大型語言模型能否助力多模態語言分析?MMLA:一個全面性的基準測試
Can Large Language Models Help Multimodal Language Analysis? MMLA: A Comprehensive Benchmark
April 23, 2025
作者: Hanlei Zhang, Zhuohang Li, Yeshuang Zhu, Hua Xu, Peiwu Wang, Haige Zhu, Jie Zhou, Jinchao Zhang
cs.AI
摘要
多模態語言分析是一個快速發展的領域,它利用多種模態來增強對人類對話語句中高層次語義的理解。儘管其重要性不言而喻,但鮮有研究探討多模態大語言模型(MLLMs)在理解認知層面語義方面的能力。本文中,我們引入了MMLA,這是一個專門為填補這一空白而設計的綜合基準。MMLA包含了超過61K條來自模擬與真實場景的多模態語句,涵蓋了多模態語義的六個核心維度:意圖、情感、對話行為、情感傾向、說話風格和溝通行為。我們通過三種方法評估了八個主流的大語言模型和多模態大語言模型分支:零樣本推理、監督微調和指令微調。大量實驗表明,即便是經過微調的模型,其準確率也僅在60%~70%之間,這凸顯了當前MLLMs在理解複雜人類語言方面的侷限性。我們相信,MMLA將為探索大語言模型在多模態語言分析中的潛力奠定堅實基礎,並為推動這一領域的發展提供寶貴資源。
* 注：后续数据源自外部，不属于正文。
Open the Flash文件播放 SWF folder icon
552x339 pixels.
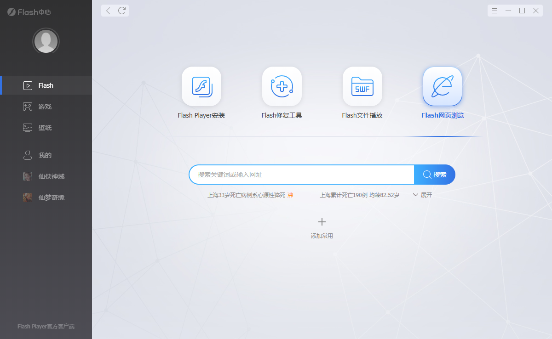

數據集和代碼已在https://github.com/thuiar/MMLA開源。
English
Multimodal language analysis is a rapidly evolving field that leverages
multiple modalities to enhance the understanding of high-level semantics
underlying human conversational utterances. Despite its significance, little
research has investigated the capability of multimodal large language models
(MLLMs) to comprehend cognitive-level semantics. In this paper, we introduce
MMLA, a comprehensive benchmark specifically designed to address this gap. MMLA
comprises over 61K multimodal utterances drawn from both staged and real-world
scenarios, covering six core dimensions of multimodal semantics: intent,
emotion, dialogue act, sentiment, speaking style, and communication behavior.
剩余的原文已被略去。